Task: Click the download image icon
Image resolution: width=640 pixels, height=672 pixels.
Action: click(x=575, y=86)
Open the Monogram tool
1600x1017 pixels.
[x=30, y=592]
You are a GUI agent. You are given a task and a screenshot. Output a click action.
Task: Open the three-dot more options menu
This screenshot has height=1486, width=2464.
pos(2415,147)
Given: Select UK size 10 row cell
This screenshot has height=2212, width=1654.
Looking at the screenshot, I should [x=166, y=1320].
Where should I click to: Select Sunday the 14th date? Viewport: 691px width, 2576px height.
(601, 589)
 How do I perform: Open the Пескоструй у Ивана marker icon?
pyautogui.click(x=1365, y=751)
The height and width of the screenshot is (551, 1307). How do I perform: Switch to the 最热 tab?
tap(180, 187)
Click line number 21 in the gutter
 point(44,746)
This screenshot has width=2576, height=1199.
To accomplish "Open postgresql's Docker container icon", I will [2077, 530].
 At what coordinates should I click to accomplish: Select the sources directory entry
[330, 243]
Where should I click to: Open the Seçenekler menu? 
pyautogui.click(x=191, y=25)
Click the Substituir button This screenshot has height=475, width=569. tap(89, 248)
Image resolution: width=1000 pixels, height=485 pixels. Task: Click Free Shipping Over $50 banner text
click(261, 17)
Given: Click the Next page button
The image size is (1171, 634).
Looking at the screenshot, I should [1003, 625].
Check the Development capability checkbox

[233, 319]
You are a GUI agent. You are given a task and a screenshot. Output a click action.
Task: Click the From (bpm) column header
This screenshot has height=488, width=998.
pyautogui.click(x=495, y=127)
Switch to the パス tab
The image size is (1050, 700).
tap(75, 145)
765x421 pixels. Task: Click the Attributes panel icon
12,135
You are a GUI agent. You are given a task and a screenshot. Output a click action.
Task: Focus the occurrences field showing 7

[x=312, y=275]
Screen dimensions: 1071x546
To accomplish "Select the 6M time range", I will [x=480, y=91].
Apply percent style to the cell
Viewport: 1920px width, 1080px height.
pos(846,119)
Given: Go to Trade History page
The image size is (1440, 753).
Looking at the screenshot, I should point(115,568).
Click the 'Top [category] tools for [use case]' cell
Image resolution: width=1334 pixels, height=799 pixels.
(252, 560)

▶ _TASK BRIEF_
Reproduce every one of the records above verbatim, line for line, without alteration.

▶ _OUTPUT OF THE EXERCISE_
Task: Click the download image icon
Image resolution: width=640 pixels, height=672 pixels.
Action: click(x=575, y=86)
Open the Monogram tool
1600x1017 pixels.
[x=30, y=592]
You are a GUI agent. You are given a task and a screenshot. Output a click action.
Task: Open the three-dot more options menu
This screenshot has height=1486, width=2464.
pos(2415,147)
Given: Select UK size 10 row cell
This screenshot has height=2212, width=1654.
Looking at the screenshot, I should [x=166, y=1320].
Where should I click to: Select Sunday the 14th date? Viewport: 691px width, 2576px height.
(601, 589)
 How do I perform: Open the Пескоструй у Ивана marker icon?
pyautogui.click(x=1365, y=751)
The height and width of the screenshot is (551, 1307). How do I perform: Switch to the 最热 tab?
tap(180, 187)
Click line number 21 in the gutter
 point(44,746)
This screenshot has width=2576, height=1199.
To accomplish "Open postgresql's Docker container icon", I will [2077, 530].
 At what coordinates should I click to accomplish: Select the sources directory entry
[330, 243]
Where should I click to: Open the Seçenekler menu? 
pyautogui.click(x=191, y=25)
Click the Substituir button This screenshot has height=475, width=569. tap(89, 248)
Image resolution: width=1000 pixels, height=485 pixels. Task: Click Free Shipping Over $50 banner text
click(261, 17)
Given: Click the Next page button
The image size is (1171, 634).
Looking at the screenshot, I should [1003, 625].
Check the Development capability checkbox

[233, 319]
You are a GUI agent. You are given a task and a screenshot. Output a click action.
Task: Click the From (bpm) column header
This screenshot has height=488, width=998.
pyautogui.click(x=495, y=127)
Switch to the パス tab
The image size is (1050, 700).
tap(75, 145)
765x421 pixels. Task: Click the Attributes panel icon
12,135
You are a GUI agent. You are given a task and a screenshot. Output a click action.
Task: Focus the occurrences field showing 7

[x=312, y=275]
Screen dimensions: 1071x546
To accomplish "Select the 6M time range", I will [x=480, y=91].
Apply percent style to the cell
Viewport: 1920px width, 1080px height.
pos(846,119)
Given: Go to Trade History page
The image size is (1440, 753).
Looking at the screenshot, I should point(115,568).
Click the 'Top [category] tools for [use case]' cell
Image resolution: width=1334 pixels, height=799 pixels.
(252, 560)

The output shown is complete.